(Items from a dataset)
+--

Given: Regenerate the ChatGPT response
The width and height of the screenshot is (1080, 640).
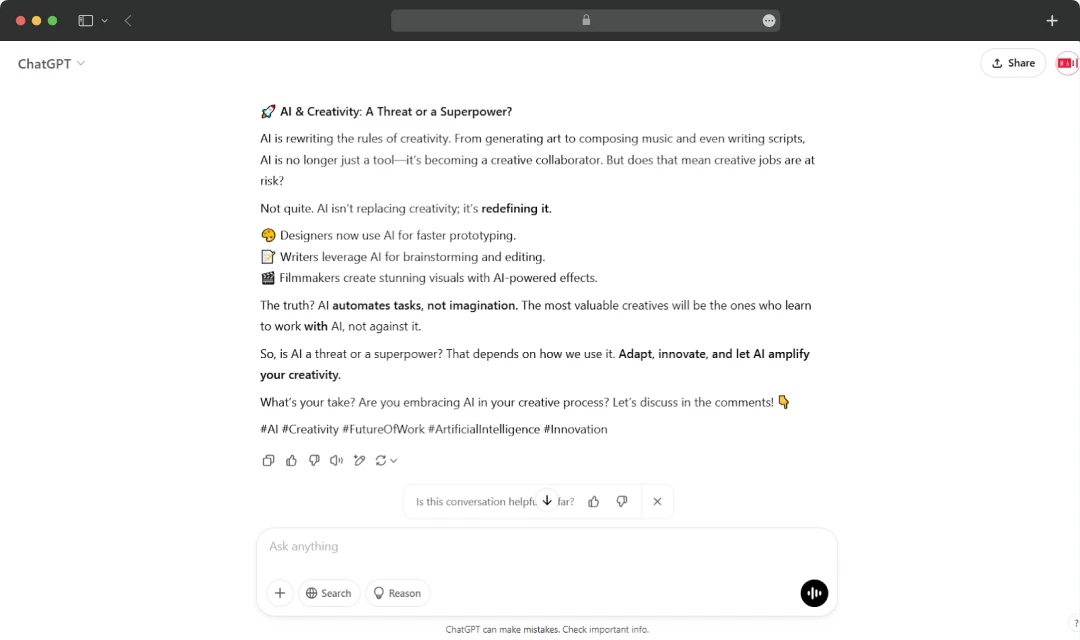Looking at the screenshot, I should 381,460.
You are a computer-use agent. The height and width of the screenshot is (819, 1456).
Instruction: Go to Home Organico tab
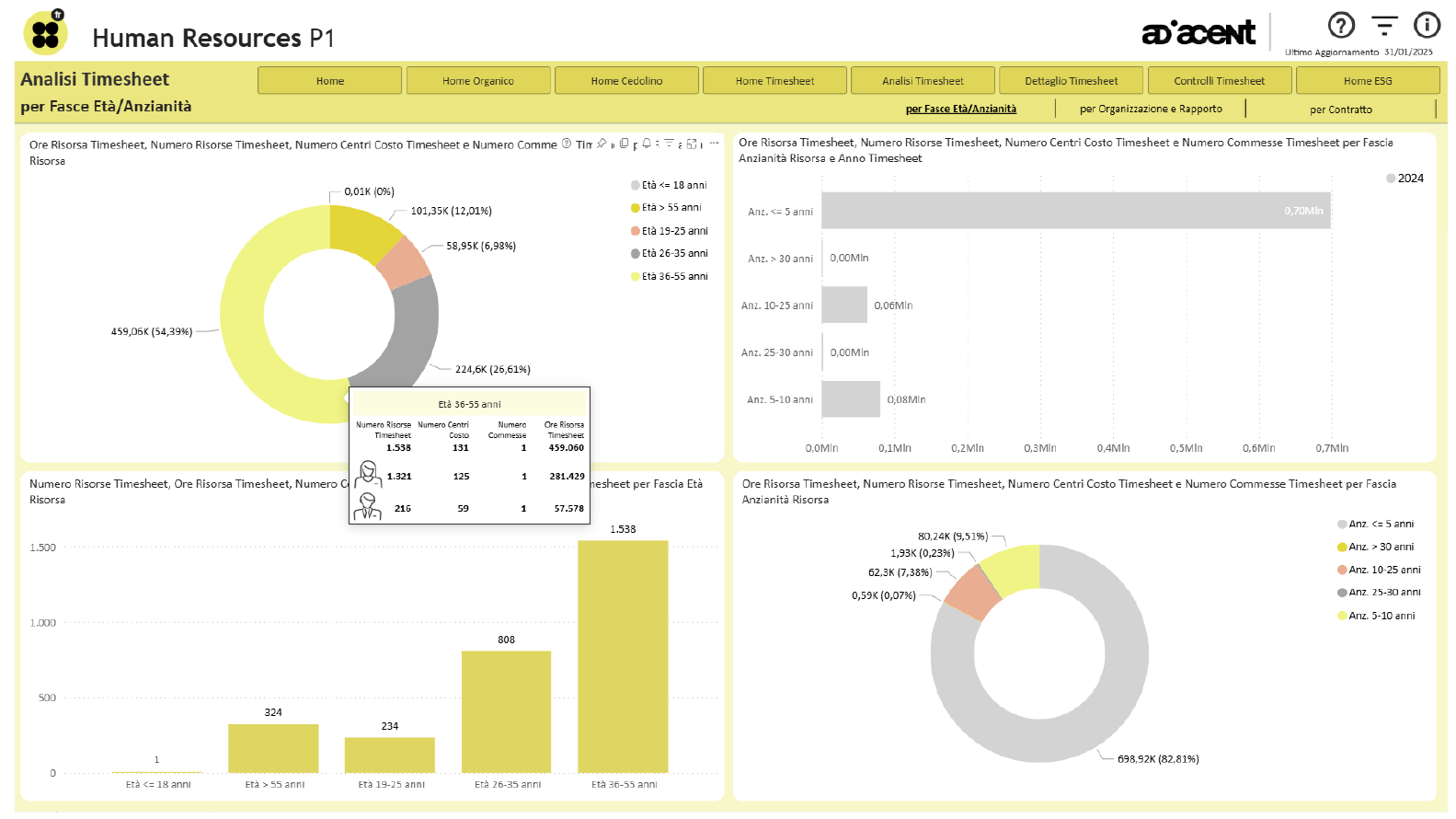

+--

Rewrite all the lines above with "tab" replaced by "menu" and nothing else changed. Leave the pictures out of your answer.

◆ ANSWER ◆
Given: Regenerate the ChatGPT response
The width and height of the screenshot is (1080, 640).
Looking at the screenshot, I should 381,460.
You are a computer-use agent. The height and width of the screenshot is (819, 1456).
Instruction: Go to Home Organico menu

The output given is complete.